> [PROBLEM TO SOLVE]
Across the entries below, how many lines contain the word "product"? Give the number alone.

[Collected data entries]
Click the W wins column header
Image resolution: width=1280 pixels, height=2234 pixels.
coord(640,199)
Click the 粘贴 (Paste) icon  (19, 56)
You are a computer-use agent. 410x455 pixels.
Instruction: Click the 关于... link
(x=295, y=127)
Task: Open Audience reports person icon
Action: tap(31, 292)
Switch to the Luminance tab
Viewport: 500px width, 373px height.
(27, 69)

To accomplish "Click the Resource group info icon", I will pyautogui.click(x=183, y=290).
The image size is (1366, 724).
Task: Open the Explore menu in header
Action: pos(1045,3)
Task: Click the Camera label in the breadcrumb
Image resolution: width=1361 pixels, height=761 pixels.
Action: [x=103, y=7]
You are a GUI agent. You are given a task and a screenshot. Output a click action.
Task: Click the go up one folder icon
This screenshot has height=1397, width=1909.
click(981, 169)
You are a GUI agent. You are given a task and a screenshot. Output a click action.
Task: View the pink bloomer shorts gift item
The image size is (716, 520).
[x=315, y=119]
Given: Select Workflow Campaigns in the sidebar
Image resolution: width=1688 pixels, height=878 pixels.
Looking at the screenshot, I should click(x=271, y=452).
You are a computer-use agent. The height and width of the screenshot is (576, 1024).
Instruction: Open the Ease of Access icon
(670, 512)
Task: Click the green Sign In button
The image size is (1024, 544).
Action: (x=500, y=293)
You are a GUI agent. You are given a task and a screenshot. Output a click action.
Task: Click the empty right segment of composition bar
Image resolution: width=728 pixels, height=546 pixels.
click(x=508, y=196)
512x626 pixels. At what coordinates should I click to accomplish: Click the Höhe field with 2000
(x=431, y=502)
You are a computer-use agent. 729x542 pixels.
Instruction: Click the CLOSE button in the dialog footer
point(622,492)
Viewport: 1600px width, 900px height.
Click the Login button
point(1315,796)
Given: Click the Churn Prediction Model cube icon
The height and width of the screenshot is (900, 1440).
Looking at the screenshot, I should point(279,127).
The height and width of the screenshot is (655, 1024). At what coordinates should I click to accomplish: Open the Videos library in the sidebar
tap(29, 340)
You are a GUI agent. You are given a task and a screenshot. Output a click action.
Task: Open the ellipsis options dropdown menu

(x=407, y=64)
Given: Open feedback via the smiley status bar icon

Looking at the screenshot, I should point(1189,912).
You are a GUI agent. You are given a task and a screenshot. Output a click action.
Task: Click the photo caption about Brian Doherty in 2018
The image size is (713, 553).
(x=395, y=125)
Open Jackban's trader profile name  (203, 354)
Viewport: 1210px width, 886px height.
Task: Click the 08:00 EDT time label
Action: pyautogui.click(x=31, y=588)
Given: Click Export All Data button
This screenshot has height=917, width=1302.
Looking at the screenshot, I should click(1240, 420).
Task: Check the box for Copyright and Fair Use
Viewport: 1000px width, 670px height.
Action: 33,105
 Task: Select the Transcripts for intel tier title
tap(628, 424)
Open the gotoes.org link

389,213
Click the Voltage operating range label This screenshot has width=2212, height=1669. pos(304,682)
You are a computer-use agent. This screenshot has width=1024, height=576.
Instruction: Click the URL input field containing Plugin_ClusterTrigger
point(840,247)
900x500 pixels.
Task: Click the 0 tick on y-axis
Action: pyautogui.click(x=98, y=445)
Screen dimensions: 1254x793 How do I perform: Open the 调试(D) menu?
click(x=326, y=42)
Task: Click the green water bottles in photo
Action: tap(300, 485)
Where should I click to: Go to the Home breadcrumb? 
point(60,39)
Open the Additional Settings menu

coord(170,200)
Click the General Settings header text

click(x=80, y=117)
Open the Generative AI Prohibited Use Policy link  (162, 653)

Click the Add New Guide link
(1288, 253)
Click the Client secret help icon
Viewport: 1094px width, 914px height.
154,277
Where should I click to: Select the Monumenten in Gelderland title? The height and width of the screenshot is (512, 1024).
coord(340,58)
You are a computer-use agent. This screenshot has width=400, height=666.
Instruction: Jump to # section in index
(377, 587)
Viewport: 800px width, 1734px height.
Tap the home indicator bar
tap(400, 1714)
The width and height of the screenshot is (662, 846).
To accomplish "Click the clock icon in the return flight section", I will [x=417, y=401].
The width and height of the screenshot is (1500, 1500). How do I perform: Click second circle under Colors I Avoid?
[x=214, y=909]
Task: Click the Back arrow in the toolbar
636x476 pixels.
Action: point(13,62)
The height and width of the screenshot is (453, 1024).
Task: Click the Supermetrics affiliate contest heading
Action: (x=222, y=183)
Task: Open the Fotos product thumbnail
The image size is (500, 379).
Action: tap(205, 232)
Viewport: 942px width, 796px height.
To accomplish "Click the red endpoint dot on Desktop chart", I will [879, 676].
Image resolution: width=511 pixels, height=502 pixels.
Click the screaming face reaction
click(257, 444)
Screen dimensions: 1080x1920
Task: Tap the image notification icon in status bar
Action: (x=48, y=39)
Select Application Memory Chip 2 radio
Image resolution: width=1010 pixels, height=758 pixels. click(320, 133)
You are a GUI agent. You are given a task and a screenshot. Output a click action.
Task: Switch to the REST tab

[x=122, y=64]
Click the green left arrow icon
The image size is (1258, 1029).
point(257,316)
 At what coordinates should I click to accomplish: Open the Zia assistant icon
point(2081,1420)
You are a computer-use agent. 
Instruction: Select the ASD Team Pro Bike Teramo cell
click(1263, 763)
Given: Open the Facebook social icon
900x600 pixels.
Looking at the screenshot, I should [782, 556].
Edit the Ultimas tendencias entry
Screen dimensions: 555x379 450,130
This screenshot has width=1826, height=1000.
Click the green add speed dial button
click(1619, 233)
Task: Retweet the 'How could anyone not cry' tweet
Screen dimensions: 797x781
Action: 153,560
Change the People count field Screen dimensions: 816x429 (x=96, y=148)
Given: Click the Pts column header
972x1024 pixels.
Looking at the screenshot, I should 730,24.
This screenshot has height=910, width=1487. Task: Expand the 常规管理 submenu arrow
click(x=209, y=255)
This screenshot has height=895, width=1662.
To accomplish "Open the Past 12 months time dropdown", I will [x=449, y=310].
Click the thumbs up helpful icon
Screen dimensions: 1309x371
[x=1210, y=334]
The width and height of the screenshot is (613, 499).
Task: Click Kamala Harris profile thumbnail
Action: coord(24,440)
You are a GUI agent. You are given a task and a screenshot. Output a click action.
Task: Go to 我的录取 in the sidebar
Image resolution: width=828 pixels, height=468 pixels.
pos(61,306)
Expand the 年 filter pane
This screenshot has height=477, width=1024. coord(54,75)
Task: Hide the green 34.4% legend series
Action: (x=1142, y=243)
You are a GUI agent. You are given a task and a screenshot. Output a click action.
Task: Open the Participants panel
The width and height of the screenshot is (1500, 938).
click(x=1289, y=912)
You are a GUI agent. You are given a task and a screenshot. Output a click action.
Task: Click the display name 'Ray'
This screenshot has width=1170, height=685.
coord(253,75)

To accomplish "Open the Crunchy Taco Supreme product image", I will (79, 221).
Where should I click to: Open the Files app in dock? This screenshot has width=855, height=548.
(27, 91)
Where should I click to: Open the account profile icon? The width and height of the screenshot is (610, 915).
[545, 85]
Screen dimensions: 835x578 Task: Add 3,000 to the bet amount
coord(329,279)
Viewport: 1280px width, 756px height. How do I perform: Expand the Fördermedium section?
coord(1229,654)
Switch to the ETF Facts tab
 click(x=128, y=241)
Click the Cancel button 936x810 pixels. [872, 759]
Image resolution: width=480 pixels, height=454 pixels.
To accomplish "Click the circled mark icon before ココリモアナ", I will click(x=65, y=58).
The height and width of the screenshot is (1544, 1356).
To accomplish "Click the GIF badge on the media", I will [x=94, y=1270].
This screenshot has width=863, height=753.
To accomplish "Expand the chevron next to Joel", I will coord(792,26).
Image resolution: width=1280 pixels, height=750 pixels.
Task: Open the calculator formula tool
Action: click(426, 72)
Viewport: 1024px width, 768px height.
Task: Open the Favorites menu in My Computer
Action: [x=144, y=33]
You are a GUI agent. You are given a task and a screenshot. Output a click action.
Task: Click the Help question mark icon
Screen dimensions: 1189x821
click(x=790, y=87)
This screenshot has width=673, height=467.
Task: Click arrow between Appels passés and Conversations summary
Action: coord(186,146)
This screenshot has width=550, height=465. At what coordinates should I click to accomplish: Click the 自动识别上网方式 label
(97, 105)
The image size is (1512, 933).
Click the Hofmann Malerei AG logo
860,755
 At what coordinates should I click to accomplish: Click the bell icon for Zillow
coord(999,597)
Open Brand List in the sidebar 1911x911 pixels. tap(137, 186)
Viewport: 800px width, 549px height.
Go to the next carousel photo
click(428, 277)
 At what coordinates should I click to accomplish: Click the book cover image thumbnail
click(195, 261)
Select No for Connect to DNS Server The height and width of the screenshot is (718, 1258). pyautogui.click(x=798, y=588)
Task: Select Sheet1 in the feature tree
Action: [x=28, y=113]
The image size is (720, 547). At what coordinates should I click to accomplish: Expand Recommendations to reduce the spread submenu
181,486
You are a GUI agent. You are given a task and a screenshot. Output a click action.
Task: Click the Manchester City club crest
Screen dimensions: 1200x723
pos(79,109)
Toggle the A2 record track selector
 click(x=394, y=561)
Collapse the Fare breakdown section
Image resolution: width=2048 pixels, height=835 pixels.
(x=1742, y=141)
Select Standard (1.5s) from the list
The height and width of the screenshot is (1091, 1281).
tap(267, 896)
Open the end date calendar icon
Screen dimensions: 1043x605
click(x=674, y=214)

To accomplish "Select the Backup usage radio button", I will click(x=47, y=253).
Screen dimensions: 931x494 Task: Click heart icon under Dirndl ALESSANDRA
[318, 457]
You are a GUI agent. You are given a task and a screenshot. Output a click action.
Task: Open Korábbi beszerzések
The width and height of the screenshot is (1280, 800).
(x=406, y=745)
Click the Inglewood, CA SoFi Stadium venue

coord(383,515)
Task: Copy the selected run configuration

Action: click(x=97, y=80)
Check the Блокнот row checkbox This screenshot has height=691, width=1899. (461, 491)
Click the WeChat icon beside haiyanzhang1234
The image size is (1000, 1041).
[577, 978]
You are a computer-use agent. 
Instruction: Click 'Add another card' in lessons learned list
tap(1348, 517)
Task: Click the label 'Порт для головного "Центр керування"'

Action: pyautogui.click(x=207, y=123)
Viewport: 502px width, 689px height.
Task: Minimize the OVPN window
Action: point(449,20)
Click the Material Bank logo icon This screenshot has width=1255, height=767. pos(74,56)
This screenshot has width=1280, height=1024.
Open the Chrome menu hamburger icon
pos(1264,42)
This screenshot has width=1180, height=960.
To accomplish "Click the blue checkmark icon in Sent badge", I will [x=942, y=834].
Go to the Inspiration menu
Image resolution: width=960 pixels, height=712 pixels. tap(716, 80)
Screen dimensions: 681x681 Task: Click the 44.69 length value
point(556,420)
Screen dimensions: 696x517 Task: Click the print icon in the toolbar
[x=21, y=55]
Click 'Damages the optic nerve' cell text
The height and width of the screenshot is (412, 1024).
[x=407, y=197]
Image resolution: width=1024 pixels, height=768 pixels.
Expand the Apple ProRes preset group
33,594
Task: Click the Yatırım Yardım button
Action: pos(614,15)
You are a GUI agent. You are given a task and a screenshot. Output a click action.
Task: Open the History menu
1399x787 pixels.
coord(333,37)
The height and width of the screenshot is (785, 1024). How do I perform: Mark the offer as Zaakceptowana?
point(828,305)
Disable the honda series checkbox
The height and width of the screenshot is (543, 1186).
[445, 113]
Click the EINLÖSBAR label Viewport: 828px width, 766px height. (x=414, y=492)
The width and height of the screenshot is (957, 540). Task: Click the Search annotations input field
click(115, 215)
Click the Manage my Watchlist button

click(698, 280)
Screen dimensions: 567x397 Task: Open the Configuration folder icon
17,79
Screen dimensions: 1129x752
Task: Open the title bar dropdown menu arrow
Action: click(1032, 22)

> [SOLUTION TO THIS PROBLEM]
2